→ Task objective
Give the lines again exactly as they appear below, from the line with "This screenshot has width=1015, height=622." to the line with "Where should I click to: Click", both included, and only those lines. Leave every picture out.

→ Data to use
════════

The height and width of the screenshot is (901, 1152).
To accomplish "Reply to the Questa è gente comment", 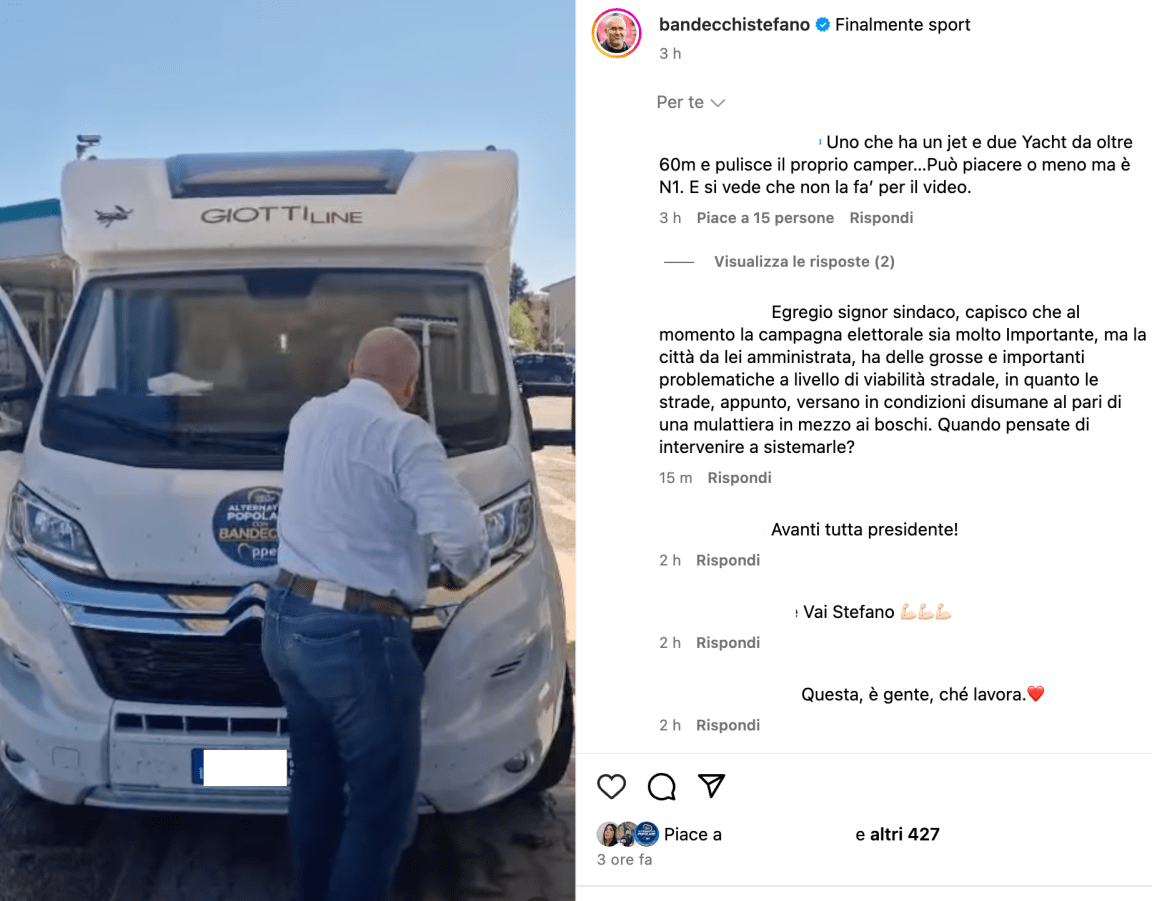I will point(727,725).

════════

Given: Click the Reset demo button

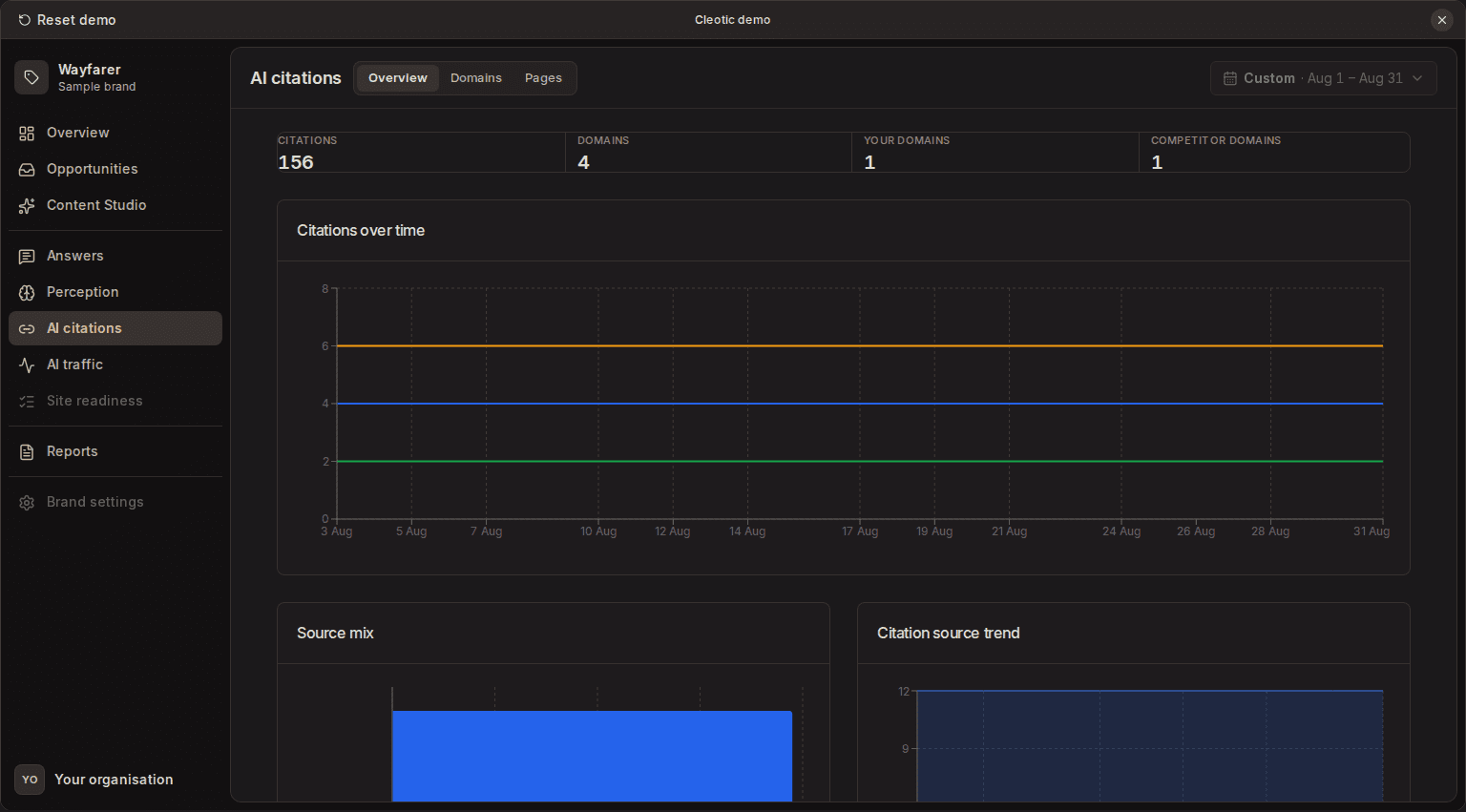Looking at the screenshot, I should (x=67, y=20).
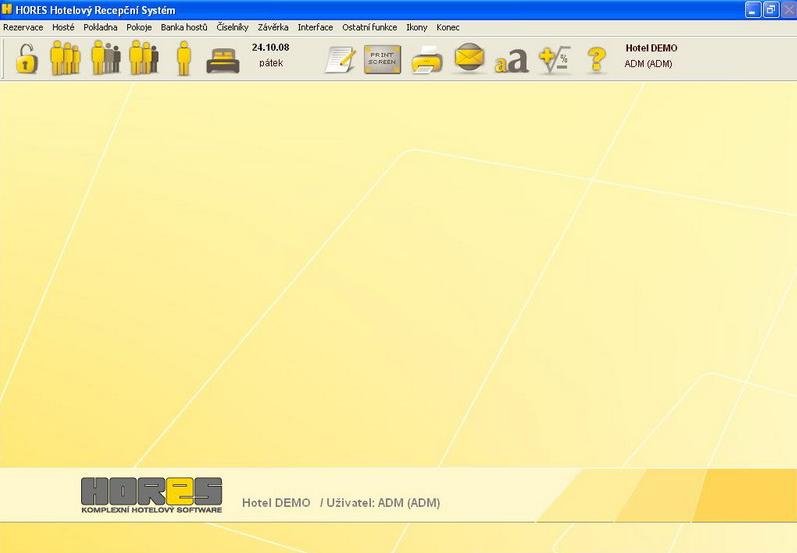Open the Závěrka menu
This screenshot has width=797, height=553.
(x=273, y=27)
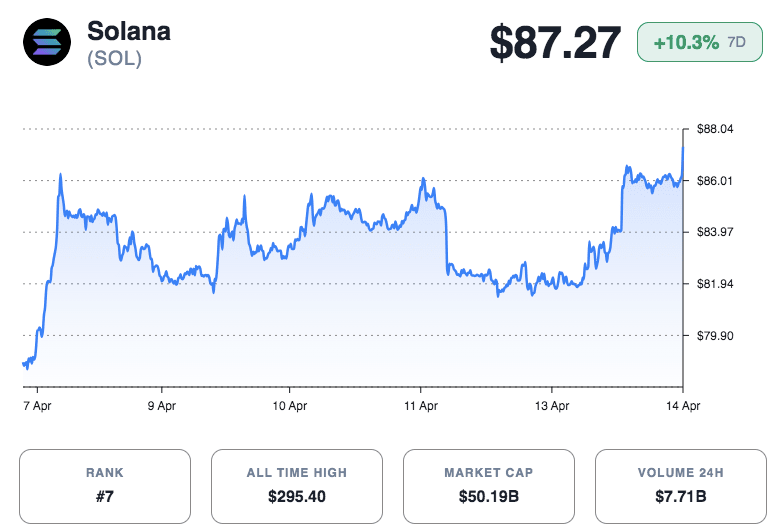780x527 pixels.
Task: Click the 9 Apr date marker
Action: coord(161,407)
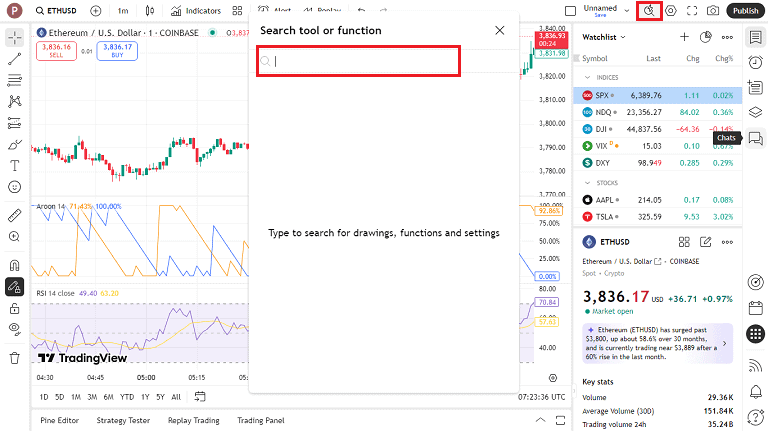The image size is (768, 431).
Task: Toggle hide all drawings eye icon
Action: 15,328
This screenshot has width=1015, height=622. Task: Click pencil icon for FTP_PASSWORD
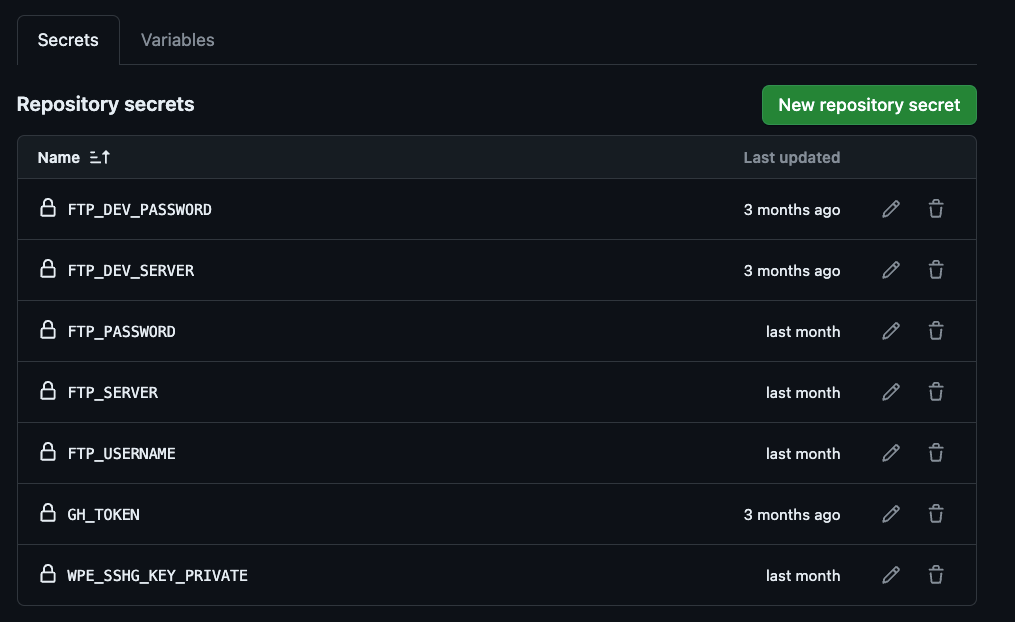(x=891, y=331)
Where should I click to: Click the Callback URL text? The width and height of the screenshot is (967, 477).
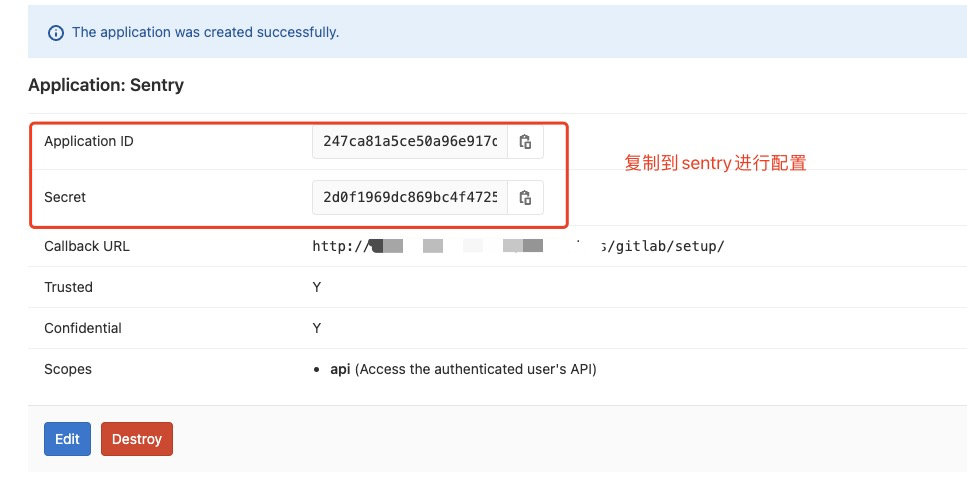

════════

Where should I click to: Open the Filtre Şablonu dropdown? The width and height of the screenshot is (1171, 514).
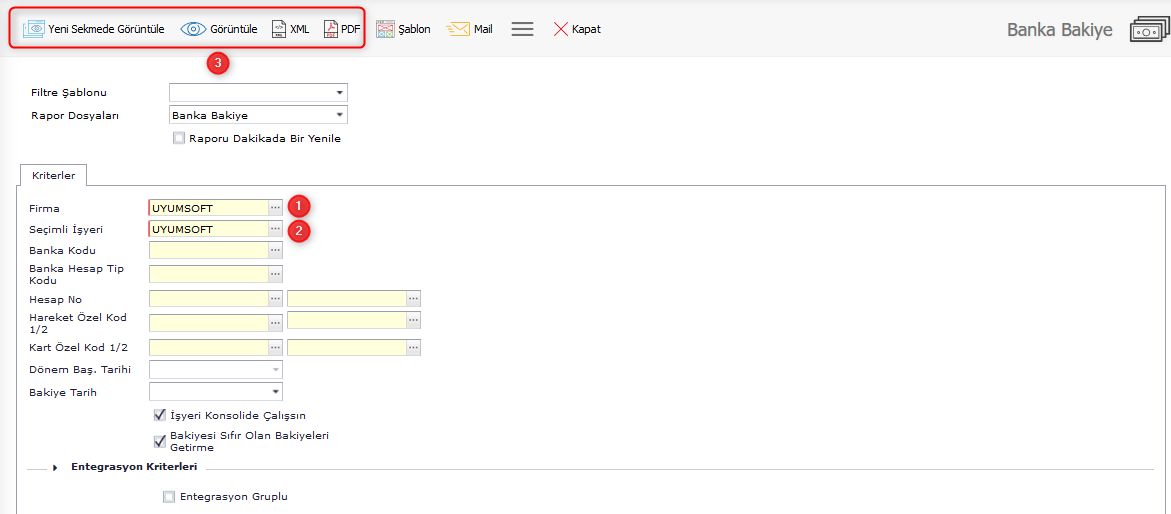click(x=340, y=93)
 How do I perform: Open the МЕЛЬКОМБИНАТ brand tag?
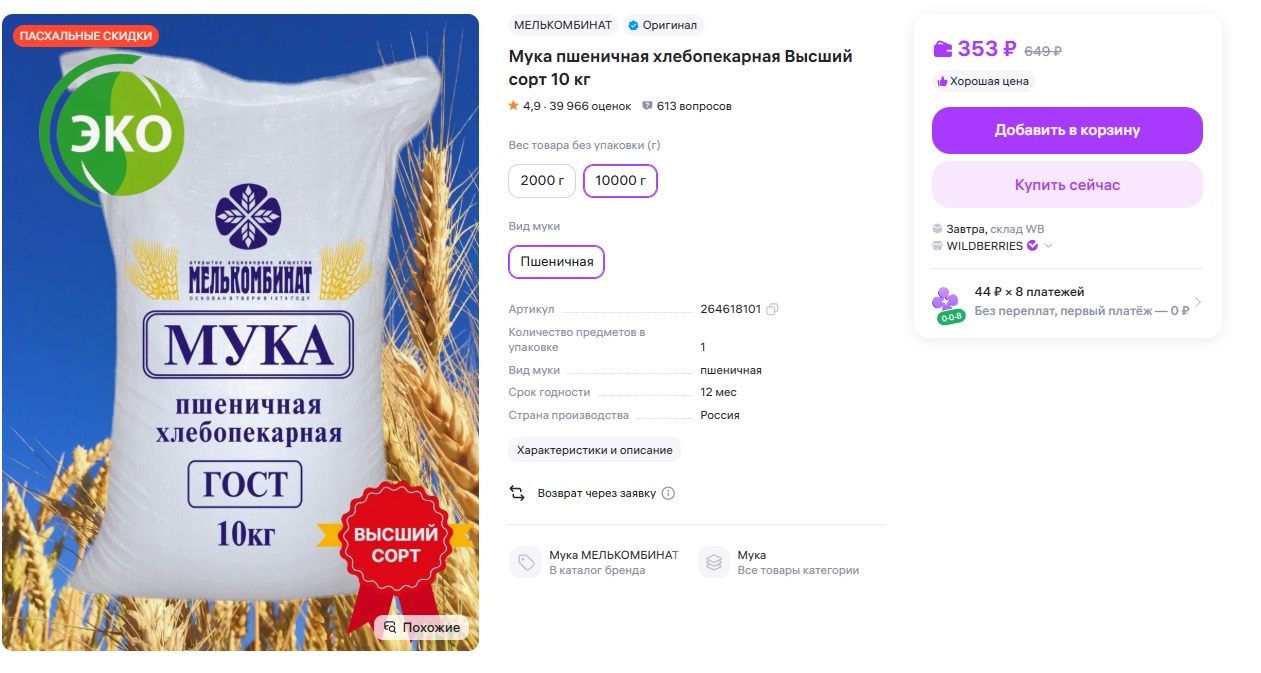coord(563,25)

════════

→ Reply to the task
This screenshot has width=1015, height=622. Task: Click pencil icon for FTP_PASSWORD
(x=891, y=331)
Where should I click to: Click the Callback URL text? The width and height of the screenshot is (967, 477).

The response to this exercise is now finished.